John W. de Gruchy[1]
Dietrich Bonhoeffer e a vida monástica
Algumas reflexões de um teólogo da Reforma
Apequena semente do interesse de Bonhoeffer pelo monaquismo estava já plantada quando, em 1924, sendo um jovem estudante em Tübingen, visitou Roma pela primeira vez. Emocionou-se profundamente com a Semana Santa. Alguns anos mais tarde, redigiu a sua tese, Sanctorum Communio, na qual repensava a Igreja protestante como ecclesia, comunidade de amor e não instituição de tipo sociológico. Nela fazia a proposta inovadora de encarar a Igreja como “Cristo existente enquanto comunidade de pessoas ”. Mas o catalisador que finalmente fez passar Bonhoeffer do teólogo “escolástico” ao teólogo “monástico” revelou-se durante o seu ano de estudos na Union Theological Seminary de Nova Iorque em 1930-1931, quando “descobriu a Bíblia”. Deu-se conta que, por muito que tenha pregado, “não era ainda um cristão”. Compreendeu então, escreve, “que a vida de um servo de Jesus Cristo deve pertencer à Igreja, e pouco a pouco pareceu-me mais claro o compromisso final ao qual isso conduz”. Este foi o começo da viagem de Bonhoeffer no “deserto” e a sua descoberta “da condição onerosa de discípulo” com a sua participação na luta da Igreja alemã contra o nazismo, seguida da sua própria “guinada monástica” em Finkenwalde, e finalmente o seu martírio.
Ainda que profundamente influenciado por Barth, Bonhoeffer só o encontrou pela primeira vez no verão de 1931 em Bona, após escutar uma conferência sua numa manhã. Nesse dia mais tarde foi convidado a participar de uma discussão em casa de Barth, onde, surpreendentemente, encontrou monges beneditinos do mosteiro vizinho de Maria Laach.
Mais tarde, visitou o mosteiro com os irmãos, e desenvolveu com eles uma boa relação. Mas os acontecimentos ultrapassaram este contato e cedo Bonhoeffer, seguindo o exemplo de Barth, viu-se profundamente implicado na luta da Igreja contra o nazismo. Entretanto, em outubro de 1933, para grande tristeza de Barth, Bonhoeffer viajou para Londres com duas congregações de expatriados alemães. Foi lá que começou a refletir mais seriamente sobre o monaquismo e escreveu ao seu irmão Karl-Friedrich que “a restauração da Igreja devia imperativamente formular um novo tipo de monaquismo, sem nada de comum com o antigo mas que deveria assemelhar-se a uma vida de discípulo sem compromisso, na senda de Cristo, segundo o Sermão da Montanha”.
Em 1935, Bonhoeffer é convidado a regressar à Alemanha para fundar um seminário confessional em Finkenwalde na Prússia oriental.

**OBJETIVO A**
Enumere todos os anos mencionados no texto sobre Bonhoeffer e a vida monástica.
**OBJETIVO B**
Transcreva fielmente, do texto sobre Bonhoeffer e a vida monástica, o trecho que vai de "Ainda que profundamente" até "de Maria Laach.".

**DADOS REGISTADOS**
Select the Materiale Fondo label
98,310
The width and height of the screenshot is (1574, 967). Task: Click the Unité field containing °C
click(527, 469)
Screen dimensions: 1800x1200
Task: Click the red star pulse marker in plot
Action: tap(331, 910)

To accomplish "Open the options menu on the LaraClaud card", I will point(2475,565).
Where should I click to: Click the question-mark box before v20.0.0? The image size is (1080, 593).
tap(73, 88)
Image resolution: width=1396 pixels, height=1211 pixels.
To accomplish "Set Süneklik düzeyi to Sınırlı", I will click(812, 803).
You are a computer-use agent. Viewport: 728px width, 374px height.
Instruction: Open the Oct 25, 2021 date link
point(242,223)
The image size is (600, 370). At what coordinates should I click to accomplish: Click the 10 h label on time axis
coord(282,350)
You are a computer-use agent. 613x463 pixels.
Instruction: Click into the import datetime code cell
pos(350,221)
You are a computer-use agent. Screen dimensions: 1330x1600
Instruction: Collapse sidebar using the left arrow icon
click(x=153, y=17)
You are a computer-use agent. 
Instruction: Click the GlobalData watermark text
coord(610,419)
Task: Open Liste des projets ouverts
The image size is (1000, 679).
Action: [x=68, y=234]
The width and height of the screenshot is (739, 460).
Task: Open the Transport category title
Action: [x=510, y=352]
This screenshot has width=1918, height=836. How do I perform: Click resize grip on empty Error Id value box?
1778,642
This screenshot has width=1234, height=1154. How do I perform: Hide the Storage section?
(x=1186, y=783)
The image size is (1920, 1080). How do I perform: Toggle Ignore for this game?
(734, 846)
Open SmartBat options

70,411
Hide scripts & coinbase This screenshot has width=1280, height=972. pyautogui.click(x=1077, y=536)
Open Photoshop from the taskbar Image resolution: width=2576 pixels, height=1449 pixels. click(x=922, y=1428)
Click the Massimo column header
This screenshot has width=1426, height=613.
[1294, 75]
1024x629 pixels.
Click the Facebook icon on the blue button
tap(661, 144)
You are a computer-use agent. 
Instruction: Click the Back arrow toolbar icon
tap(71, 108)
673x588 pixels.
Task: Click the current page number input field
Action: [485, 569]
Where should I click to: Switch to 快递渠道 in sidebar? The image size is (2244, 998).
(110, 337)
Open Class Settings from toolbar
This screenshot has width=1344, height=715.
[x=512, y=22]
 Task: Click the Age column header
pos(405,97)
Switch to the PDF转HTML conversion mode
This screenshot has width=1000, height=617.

**RESPOSTA FINAL A**
- 1924
- 1930-1931
- 1931
- 1933
- 1935

**RESPOSTA FINAL B**
Ainda que profundamente influenciado por Barth, Bonhoeffer só o encontrou pela primeira vez no verão de 1931 em Bona, após escutar uma conferência sua numa manhã. Nesse dia mais tarde foi convidado a participar de uma discussão em casa de Barth, onde, surpreendentemente, encontrou monges beneditinos do mosteiro vizinho de Maria Laach.